Two copies of the Disclosure Bundle should be produced so that one hard copy folder is delivered to the buyer with the Disclosure Letter and the other is retained by the seller. Two CDs may be produced instead of hard copy folders, particularly if a virtual data room has been used. Prior to completion, the buyer’s and seller’s solicitors should ensure that both copies of the Disclosure Bundle are identical and initial both hard copy folders or CDs as appropriate.
The first draft of the Disclosure Letter will normally be prepared by the seller’s solicitors. The seller should ensure that the Disclosure Letter contains everything relevant, even if it knows that the buyer is aware of a particular matter. If the seller has any doubts as to whether something should be included, the prudent approach is to include it.
When preparing the Disclosure Letter and Disclosure Bundle, the seller should retain copies of all documents provided as part of the due diligence process and create an index of the documents that have been disclosed. The seller will need to continually monitor the warranties and may therefore need to update the Disclosure Letter and Disclosure Bundle immediately prior to exchange and/or completion.

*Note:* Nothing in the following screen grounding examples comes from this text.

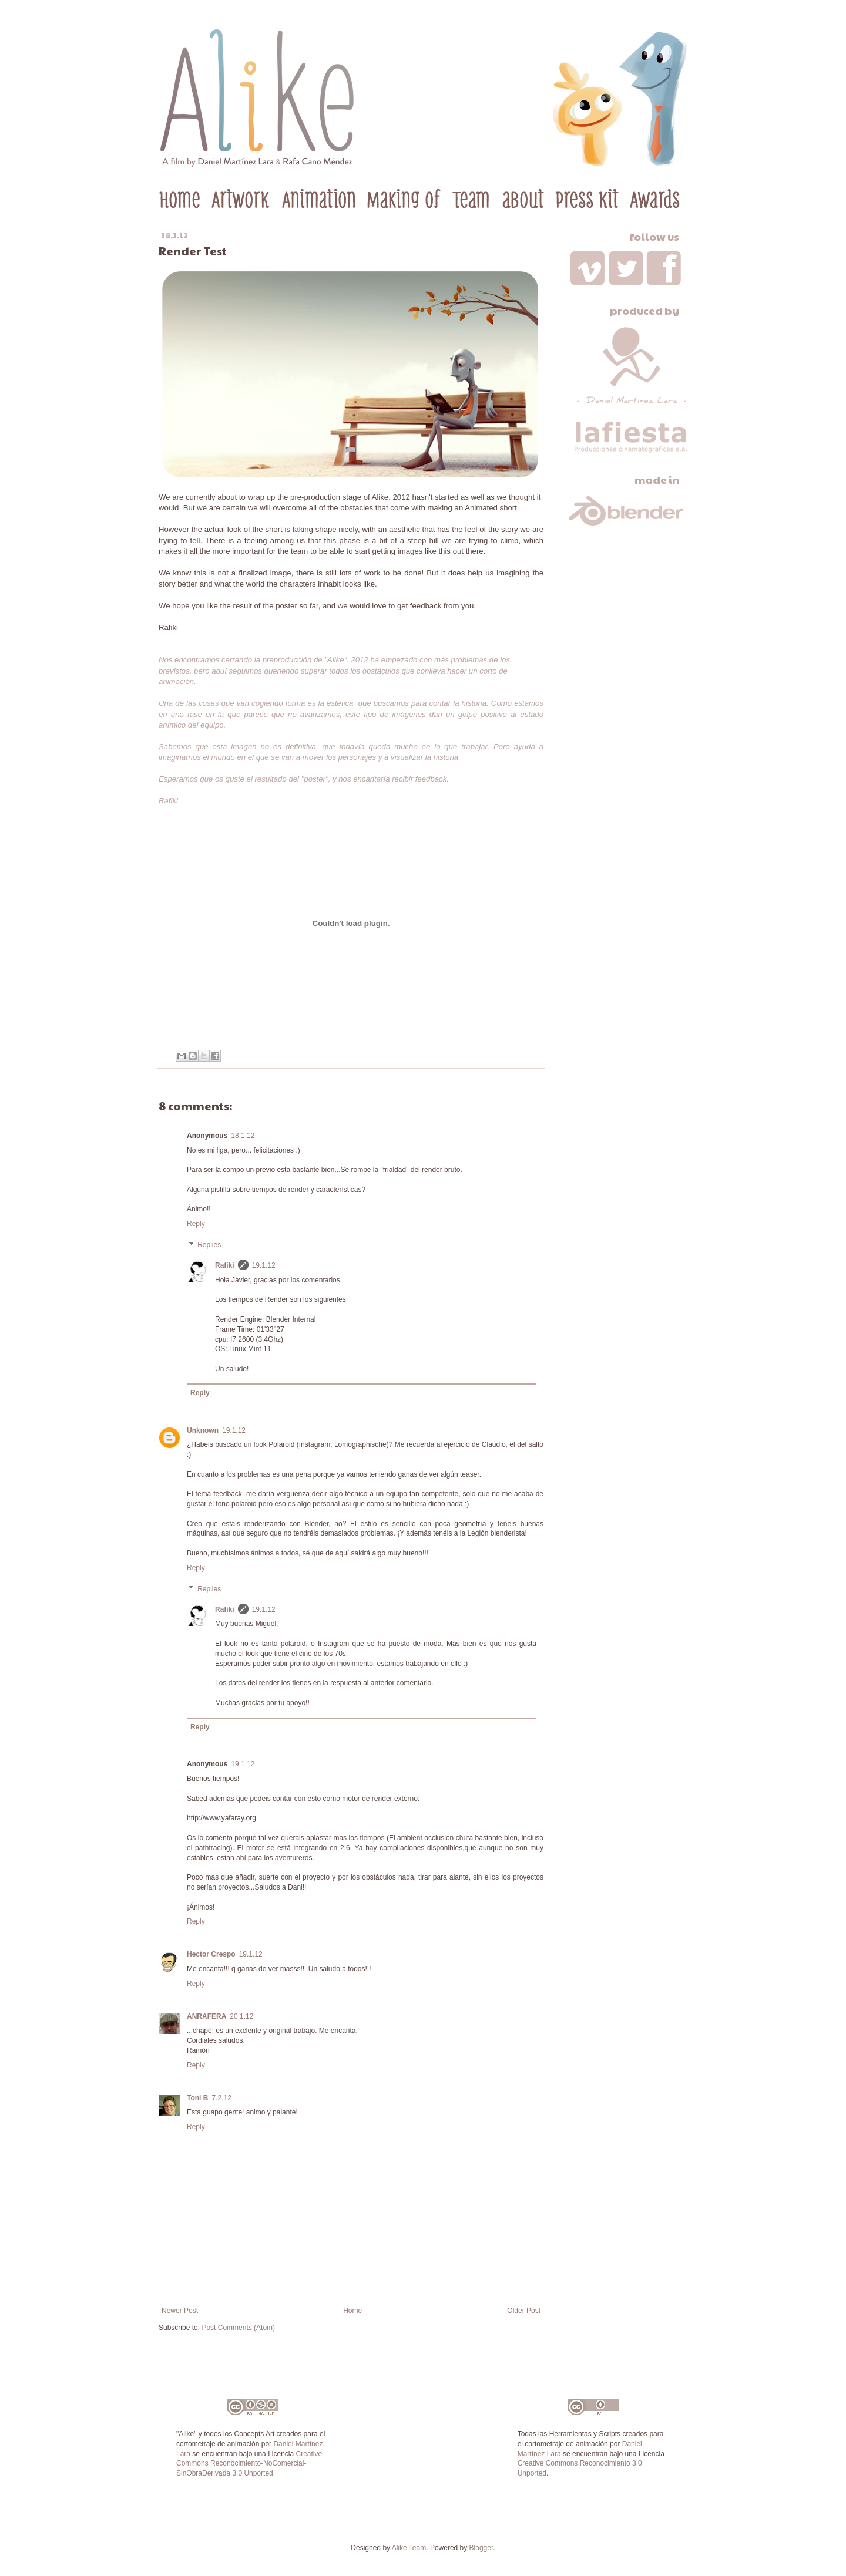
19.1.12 (264, 1265)
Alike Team (409, 2548)
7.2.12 (221, 2098)
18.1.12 (242, 1136)
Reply (196, 1224)
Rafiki (224, 1265)
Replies (209, 1245)
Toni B (197, 2098)
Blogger (481, 2548)
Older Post (523, 2310)
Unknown (203, 1430)
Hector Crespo (211, 1954)
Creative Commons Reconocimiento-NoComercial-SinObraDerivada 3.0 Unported (249, 2464)
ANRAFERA (206, 2016)
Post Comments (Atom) (238, 2328)
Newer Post (180, 2310)
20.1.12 (241, 2016)
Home (352, 2310)
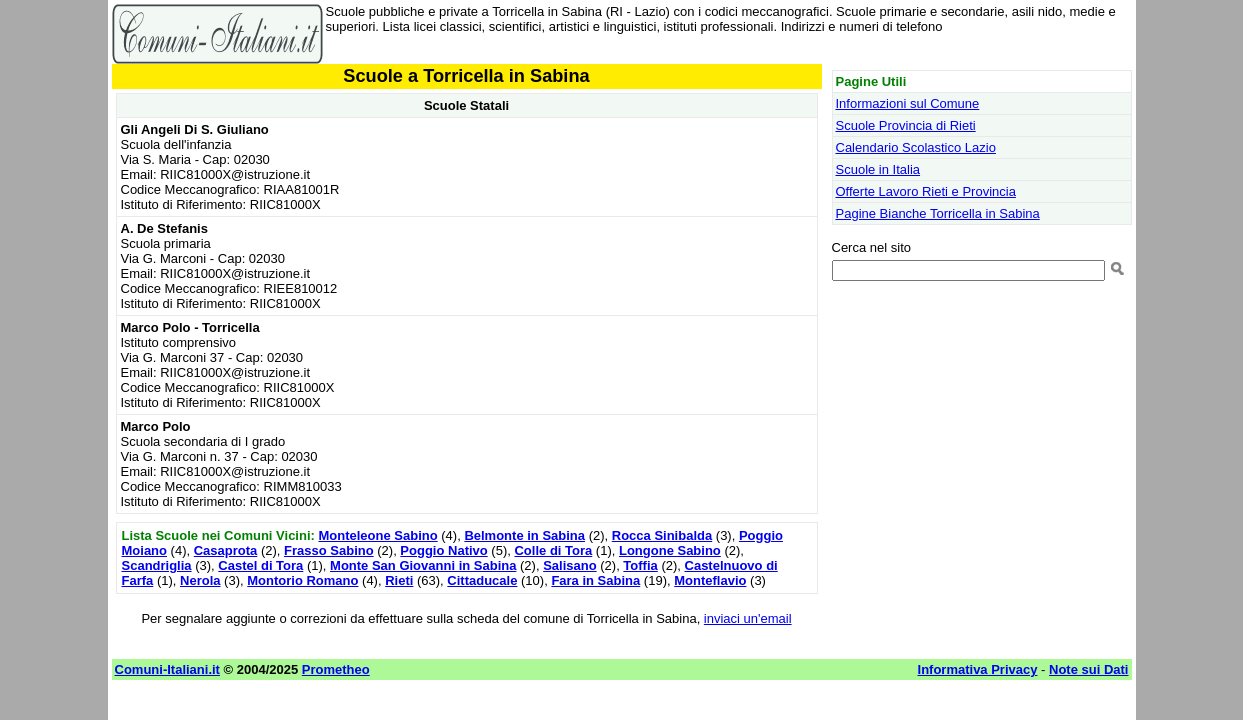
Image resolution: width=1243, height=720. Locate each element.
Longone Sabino (670, 550)
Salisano (569, 565)
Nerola (200, 580)
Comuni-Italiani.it (167, 669)
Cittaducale (482, 580)
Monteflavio (710, 580)
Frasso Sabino (329, 550)
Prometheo (336, 669)
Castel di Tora (260, 565)
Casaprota (226, 550)
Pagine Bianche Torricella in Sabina (938, 213)
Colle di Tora (553, 550)
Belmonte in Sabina (524, 535)
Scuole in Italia (878, 169)
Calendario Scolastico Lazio (916, 147)
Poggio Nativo (443, 550)
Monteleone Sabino (377, 535)
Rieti (399, 580)
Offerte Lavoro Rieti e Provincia (926, 191)
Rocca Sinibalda (662, 535)
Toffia (640, 565)
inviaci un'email (748, 618)
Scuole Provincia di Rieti (906, 125)
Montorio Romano (302, 580)
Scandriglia (157, 565)
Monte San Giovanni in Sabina (423, 565)
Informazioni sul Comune (908, 103)
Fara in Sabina (595, 580)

Regardless of how thorough the buyer is in its due diligence, the first draft of the disclosure letter almost always reveals new issues that the buyer was previously unaware of. The buyer should therefore ask for the Disclosure Letter to be prepared as soon as the majority of the warranties in the acquisition document are substantially in final form.
The buyer should raise further enquiries in relation to disclosures in the Disclosure Letter and Disclosure Bundle to ensure that the disclosures are clear and it fully understands the consequences of accepting them.
If the seller makes a material last minute disclosure then the buyer should either reject the disclosure or be prepared to delay exchange/completion in order to properly consider the potential impact of the matter being disclosed.
What are the consequences?
If a seller makes inadequate disclosures, it may find itself on the receiving end of breach of warranty claims which it could have avoided. A breach of warranty claim may allow the buyer to recover some or even all of the purchase price. The value of the claim will depend on the severity of the breach of warranty and the subsequent loss that the buyer has suffered as a result of the breach.
Under section 89 of the Financial Services Act 2012, it is a criminal offence for a person to conceal information or make a misleading statement in order to induce another party to enter into an investment agreement (which would include a share purchase agreement). The offence carries an unlimited fine and/or seven years’ imprisonment.
In addition, if a seller a seller chooses to remain totally silent about a known issue and this results in the seller failing to comply with a positive representation, this would constitute a misrepresentation. For example, a positive representation would include a warranty that states ‘The company maintains, and has at all material times maintained, adequate insurance cover against all losses and liabilities, including business interruption, and all other risks that are normally insured against by a person carrying on the same type of business’. If the company has not and/or does not maintain adequate insurance and the seller chooses not to disclose this problem to the buyer then this would constitute a misrepresentation.
The seller should therefore be very careful if it decides to deliberately withhold information which should ordinarily be disclosed during the disclosure process.
If a buyer fails to review a disclosure letter properly, it may be in for some unpleasant surprises which could result in the company or business being worth significantly less than the buyer initially thought.